#### Working data ####

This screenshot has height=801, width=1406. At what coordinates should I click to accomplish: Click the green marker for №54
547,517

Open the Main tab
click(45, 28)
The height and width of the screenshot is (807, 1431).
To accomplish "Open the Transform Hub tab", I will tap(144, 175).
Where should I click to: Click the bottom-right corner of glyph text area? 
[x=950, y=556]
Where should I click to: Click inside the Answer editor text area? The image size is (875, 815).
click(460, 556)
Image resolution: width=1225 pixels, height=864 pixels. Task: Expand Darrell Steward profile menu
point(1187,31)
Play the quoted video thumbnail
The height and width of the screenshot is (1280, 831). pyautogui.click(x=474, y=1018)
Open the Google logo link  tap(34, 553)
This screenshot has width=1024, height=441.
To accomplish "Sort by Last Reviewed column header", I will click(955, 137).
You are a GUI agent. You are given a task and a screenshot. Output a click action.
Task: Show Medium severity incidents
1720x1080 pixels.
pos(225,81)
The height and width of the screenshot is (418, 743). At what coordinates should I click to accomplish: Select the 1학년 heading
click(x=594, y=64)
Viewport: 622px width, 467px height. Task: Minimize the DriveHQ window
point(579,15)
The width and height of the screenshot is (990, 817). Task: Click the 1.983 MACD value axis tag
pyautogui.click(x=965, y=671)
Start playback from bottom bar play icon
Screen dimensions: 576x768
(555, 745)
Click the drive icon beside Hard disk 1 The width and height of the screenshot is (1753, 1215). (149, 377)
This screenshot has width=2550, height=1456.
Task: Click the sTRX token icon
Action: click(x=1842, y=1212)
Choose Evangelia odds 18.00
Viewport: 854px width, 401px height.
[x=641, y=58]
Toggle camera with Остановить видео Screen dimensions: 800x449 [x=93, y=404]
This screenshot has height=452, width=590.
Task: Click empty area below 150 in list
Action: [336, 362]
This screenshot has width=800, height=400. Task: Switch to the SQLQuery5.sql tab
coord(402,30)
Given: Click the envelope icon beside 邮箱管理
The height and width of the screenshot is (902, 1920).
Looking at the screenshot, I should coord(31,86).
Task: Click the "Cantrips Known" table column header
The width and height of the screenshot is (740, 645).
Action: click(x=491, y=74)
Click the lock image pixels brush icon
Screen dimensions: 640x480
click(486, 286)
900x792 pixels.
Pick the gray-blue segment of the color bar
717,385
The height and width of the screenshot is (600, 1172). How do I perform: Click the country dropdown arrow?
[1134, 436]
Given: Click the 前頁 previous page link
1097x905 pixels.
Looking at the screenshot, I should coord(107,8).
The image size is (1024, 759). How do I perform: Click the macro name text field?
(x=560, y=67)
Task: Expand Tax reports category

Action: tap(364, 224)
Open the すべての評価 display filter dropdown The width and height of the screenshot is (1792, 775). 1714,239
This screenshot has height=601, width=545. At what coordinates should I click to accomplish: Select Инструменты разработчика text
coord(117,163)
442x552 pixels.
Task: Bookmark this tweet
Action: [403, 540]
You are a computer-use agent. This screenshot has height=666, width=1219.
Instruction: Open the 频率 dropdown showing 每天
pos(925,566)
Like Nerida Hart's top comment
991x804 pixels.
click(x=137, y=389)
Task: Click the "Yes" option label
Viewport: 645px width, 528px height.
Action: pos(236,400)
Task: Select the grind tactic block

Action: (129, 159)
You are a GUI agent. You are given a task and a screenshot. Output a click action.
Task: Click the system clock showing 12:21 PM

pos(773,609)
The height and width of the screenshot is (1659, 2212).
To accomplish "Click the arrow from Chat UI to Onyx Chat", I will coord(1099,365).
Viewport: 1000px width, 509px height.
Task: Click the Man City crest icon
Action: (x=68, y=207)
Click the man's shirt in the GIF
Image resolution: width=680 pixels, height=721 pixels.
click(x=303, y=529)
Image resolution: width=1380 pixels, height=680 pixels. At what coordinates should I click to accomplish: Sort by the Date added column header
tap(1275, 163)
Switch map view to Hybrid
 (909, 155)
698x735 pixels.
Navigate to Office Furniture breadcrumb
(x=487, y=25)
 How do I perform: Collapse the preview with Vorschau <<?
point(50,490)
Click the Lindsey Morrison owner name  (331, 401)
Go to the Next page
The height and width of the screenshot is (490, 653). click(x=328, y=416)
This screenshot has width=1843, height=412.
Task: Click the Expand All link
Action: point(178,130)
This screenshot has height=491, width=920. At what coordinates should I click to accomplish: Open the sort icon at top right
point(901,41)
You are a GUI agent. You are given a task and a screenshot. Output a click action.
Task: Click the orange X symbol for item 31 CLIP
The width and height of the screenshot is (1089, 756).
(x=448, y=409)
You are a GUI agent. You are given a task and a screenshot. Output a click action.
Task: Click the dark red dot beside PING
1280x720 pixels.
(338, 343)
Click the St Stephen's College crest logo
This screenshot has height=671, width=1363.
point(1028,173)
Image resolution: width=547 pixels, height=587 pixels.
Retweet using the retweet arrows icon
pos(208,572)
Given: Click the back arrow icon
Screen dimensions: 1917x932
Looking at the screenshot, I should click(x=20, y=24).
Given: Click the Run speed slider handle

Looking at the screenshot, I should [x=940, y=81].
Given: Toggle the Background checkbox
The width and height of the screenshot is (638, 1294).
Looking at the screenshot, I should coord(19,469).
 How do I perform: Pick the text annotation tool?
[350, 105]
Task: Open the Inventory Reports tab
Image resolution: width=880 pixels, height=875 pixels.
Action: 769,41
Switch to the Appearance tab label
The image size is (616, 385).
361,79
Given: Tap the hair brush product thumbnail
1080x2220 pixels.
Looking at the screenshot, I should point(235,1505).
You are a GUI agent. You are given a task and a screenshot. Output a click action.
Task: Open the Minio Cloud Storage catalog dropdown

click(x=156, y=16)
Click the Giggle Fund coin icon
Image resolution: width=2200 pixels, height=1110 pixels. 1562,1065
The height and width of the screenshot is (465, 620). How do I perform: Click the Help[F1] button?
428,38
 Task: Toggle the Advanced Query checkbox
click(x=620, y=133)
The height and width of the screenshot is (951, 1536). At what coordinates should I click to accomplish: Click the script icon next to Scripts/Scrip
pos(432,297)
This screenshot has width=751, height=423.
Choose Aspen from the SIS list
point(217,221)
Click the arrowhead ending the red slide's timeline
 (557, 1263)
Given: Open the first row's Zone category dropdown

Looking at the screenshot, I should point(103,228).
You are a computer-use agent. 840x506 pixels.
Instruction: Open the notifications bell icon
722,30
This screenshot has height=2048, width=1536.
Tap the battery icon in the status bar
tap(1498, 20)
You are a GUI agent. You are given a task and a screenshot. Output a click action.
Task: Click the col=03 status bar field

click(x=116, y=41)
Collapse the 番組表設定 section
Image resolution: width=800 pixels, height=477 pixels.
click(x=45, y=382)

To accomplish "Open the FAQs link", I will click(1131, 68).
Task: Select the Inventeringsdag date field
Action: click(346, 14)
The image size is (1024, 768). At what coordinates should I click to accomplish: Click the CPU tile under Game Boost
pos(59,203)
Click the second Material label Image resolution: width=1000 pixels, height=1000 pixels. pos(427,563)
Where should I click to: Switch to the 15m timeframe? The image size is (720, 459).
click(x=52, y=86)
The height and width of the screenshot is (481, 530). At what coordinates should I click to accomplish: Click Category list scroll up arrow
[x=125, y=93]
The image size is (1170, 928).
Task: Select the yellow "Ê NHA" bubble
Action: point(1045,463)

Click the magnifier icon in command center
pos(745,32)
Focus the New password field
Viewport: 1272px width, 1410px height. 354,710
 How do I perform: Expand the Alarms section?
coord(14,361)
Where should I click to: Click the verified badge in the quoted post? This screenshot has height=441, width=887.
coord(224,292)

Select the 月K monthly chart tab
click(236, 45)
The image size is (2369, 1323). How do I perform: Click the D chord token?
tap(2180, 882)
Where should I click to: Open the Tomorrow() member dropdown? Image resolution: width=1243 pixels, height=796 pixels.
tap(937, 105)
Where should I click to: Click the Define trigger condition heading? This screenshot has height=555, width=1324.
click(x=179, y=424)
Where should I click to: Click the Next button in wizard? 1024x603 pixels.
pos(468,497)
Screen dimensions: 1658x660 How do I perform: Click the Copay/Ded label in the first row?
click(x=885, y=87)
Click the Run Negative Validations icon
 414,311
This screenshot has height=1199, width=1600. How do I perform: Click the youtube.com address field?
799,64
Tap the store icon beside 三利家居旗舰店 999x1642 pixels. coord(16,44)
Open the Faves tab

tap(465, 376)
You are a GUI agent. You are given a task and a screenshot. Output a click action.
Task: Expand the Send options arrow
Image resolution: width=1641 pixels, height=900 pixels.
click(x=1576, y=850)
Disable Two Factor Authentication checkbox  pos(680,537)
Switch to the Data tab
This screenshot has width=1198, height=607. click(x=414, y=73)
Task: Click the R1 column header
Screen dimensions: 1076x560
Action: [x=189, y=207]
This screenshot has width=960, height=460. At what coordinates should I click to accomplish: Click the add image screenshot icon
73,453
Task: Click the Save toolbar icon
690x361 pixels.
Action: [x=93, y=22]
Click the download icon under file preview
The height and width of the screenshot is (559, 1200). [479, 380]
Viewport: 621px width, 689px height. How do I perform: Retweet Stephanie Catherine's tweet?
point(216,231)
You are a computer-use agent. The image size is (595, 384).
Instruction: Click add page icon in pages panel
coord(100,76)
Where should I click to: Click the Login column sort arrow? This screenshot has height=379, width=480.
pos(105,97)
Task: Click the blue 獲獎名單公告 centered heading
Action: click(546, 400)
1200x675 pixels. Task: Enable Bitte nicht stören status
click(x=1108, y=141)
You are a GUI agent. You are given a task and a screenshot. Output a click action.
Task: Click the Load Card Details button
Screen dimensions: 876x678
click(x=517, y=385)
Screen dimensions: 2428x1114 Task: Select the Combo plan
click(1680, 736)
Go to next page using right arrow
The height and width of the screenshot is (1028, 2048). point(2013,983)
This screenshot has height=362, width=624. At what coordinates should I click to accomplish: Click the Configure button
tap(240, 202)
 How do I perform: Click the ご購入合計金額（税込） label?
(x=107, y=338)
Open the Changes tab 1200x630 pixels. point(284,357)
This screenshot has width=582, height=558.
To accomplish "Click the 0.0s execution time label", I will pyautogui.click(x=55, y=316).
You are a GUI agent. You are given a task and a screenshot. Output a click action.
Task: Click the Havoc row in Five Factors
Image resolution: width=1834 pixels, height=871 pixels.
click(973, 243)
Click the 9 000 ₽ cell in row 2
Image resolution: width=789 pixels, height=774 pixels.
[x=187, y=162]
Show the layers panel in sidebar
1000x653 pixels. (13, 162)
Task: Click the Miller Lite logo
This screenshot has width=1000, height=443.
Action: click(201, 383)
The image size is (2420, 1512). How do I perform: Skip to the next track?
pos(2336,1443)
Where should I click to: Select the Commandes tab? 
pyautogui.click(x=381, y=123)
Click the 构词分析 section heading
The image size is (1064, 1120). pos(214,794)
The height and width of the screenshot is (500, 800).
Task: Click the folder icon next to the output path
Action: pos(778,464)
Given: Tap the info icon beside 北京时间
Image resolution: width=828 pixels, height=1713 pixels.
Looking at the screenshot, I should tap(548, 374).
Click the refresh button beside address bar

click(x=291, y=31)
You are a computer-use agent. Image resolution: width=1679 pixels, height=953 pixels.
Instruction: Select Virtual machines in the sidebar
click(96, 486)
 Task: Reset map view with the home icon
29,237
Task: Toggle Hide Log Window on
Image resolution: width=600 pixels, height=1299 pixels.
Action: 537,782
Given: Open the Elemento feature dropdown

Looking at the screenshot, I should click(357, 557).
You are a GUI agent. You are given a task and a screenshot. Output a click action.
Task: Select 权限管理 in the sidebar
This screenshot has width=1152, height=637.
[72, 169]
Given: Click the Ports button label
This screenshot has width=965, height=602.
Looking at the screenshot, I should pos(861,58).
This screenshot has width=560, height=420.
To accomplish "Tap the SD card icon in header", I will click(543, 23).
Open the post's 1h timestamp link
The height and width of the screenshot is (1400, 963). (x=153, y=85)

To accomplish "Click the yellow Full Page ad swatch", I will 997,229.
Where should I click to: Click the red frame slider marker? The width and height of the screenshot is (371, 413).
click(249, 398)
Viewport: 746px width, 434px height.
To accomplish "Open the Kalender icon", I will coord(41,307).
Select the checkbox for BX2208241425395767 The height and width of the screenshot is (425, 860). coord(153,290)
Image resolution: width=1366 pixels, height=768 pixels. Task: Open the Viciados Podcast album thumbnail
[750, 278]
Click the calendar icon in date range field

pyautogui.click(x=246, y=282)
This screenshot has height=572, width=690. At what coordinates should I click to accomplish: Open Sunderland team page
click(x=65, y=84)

####

**What to do:** In the entries above, how many lines hold the word "logo"? Answer with the number only.

**Finished task:** 3